Portion of the Affordable Care Act Delayed for a Year

affordable_care_actThe Obama administration released 200 pages of Department of Treasury regulations last week. Inside these 200 pages was information about delaying the employer mandate. This is specific to companies with 50 to 99 employees and the delay is until January 1st, 2016.

This is a very big development and is being viewed as political even though they have tried to avoid it. The reality is there are certain industries that are unable to provide health insurance to their employees. These industries usually employ lower wage workers that are unable to afford any portion of the premium or choose to go without it.  This delay will help many of these industries cope with the new law. Businesses with more than 50 employees would have paid a fee of $2,000 per uninsured employee after the first 30 employees, as well as a fee for employees who receive a subsidy through the exchanges.
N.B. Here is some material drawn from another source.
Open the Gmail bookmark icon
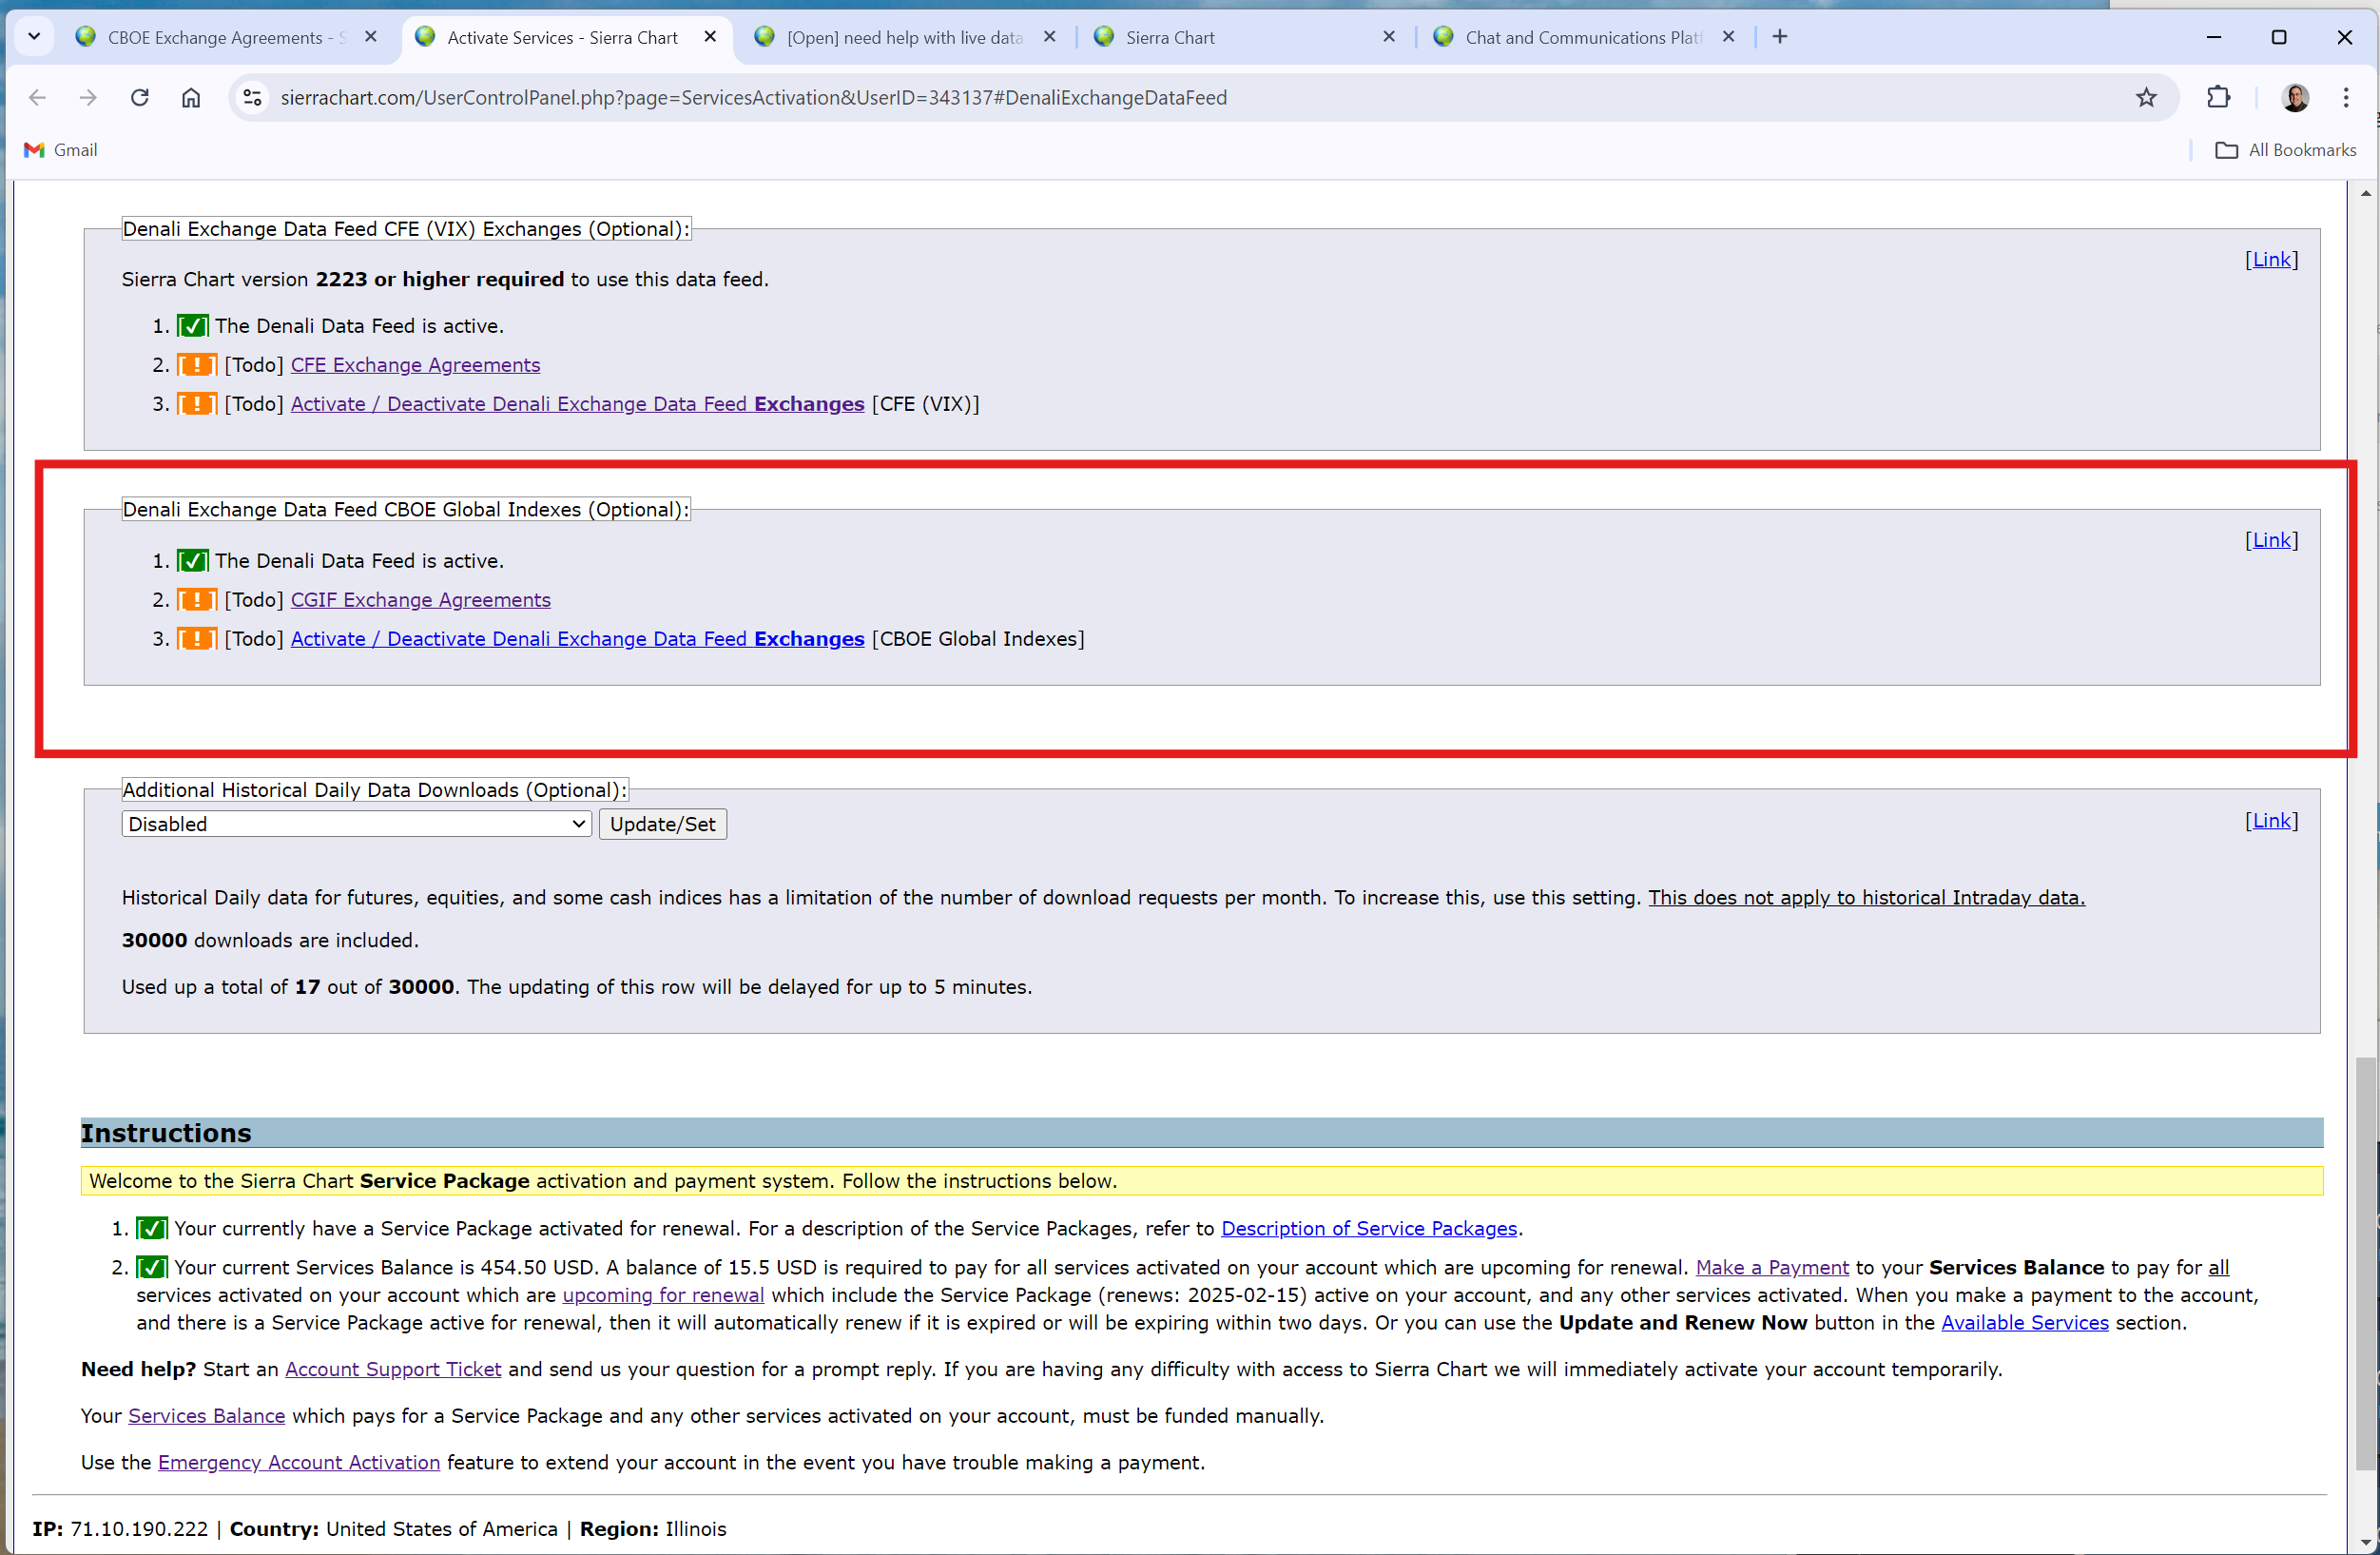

This has been wide spread through many industries.  This new delay may be the beginning of making some changes to the Affordable Care Act law on the employer mandate.  It’s possible that we could see the employer mandate requirements moved from 50 employees to 99 employees.  A small group is defined as under 50 employees but in 2016 that will be moved to 99.
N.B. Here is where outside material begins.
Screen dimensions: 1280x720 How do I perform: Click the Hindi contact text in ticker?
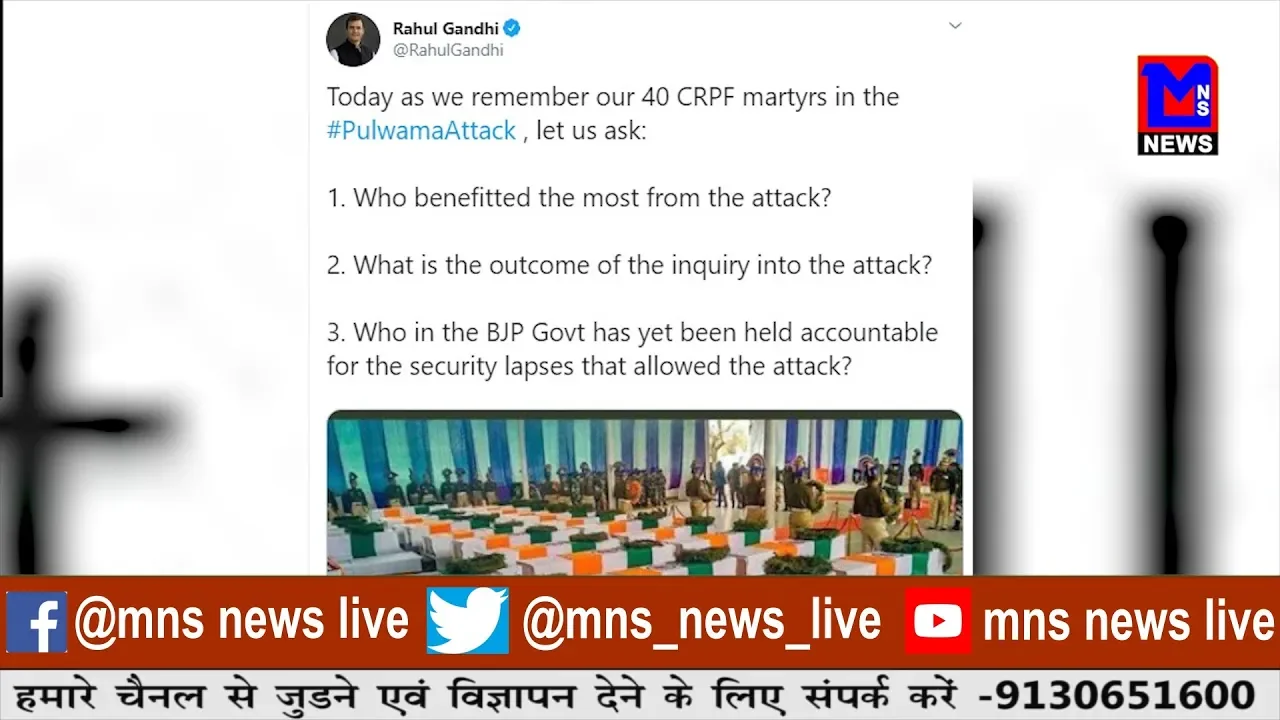(x=486, y=694)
“Much like the individual mandate, the business mandate is bad for middle-class families and will harm economic growth, but the answer to this problem is not random unilateral changes, stoking uncertainty,” House Majority Leader Eric Cantor, R-Va. said.
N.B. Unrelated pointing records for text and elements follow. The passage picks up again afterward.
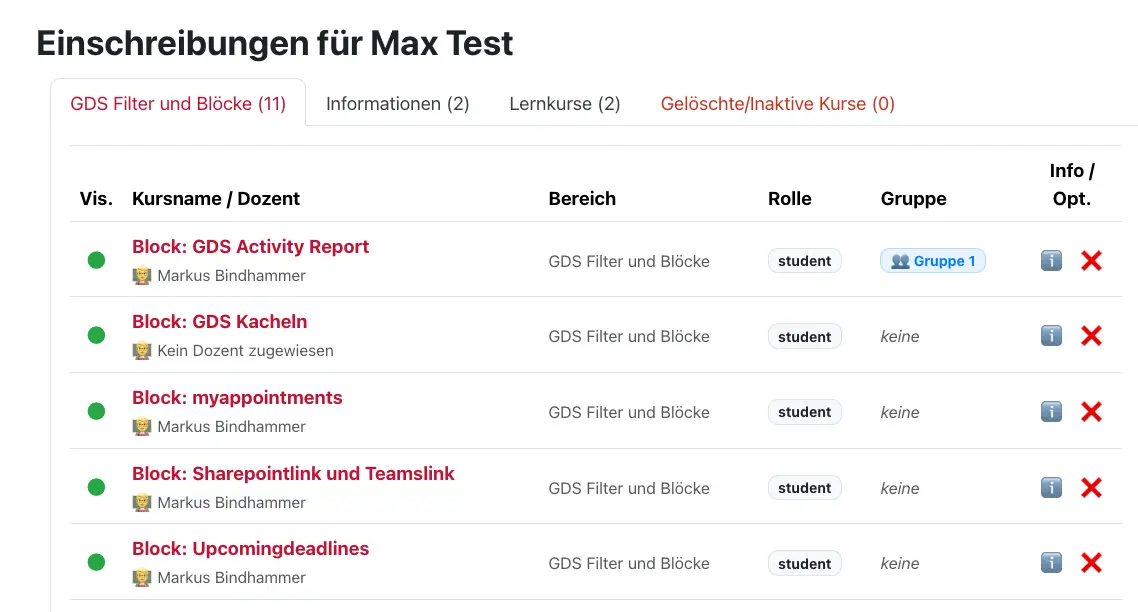This screenshot has width=1138, height=612.
Task: Toggle visibility indicator for Upcomingdeadlines
Action: tap(96, 561)
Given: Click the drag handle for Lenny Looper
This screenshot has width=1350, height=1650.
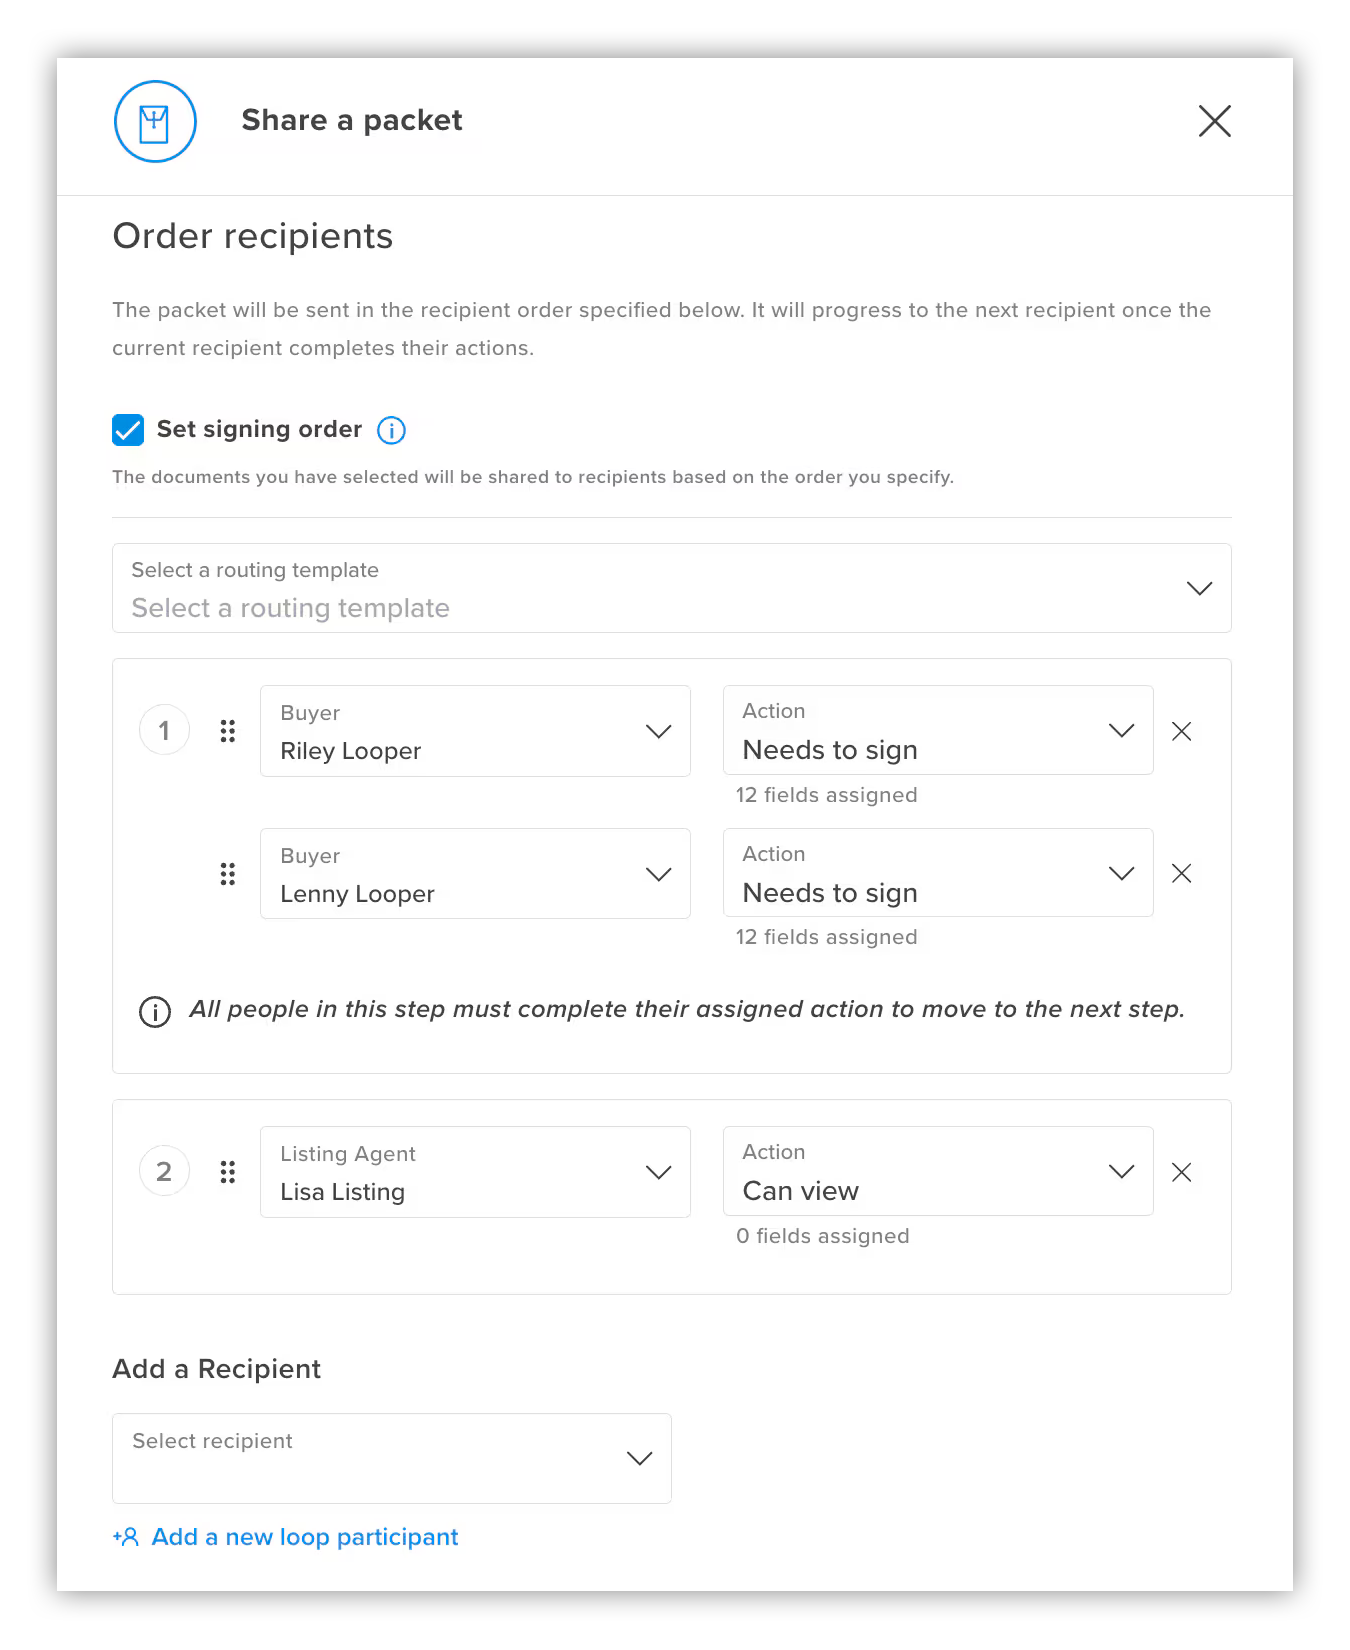Looking at the screenshot, I should pos(228,874).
Also included in the 200 pages of explanation is how to calculate the employer mandate requirement for companies over 100 employees. Businesses with more than 100 employees must offer coverage to 70% of their full-time employees in 2015 and 95% of their employees in 2016.

So far we know that companies with fewer than 50 full-time workers are already exempt from the rule. Volunteer firefighters, part-time teachers and adjunct professors who teach less than 15 hours a week will not be counted as full-time employees, according to a rule released Monday. There will be plenty of interpretation in this change of the law in the coming days.  The issue that will have to be addressed is, if these employees are not being offered coverage and they obtain subsidies, is the company penalized $3,000?

It is becoming more and more difficult for companies to make decisions based on this law when it changes daily.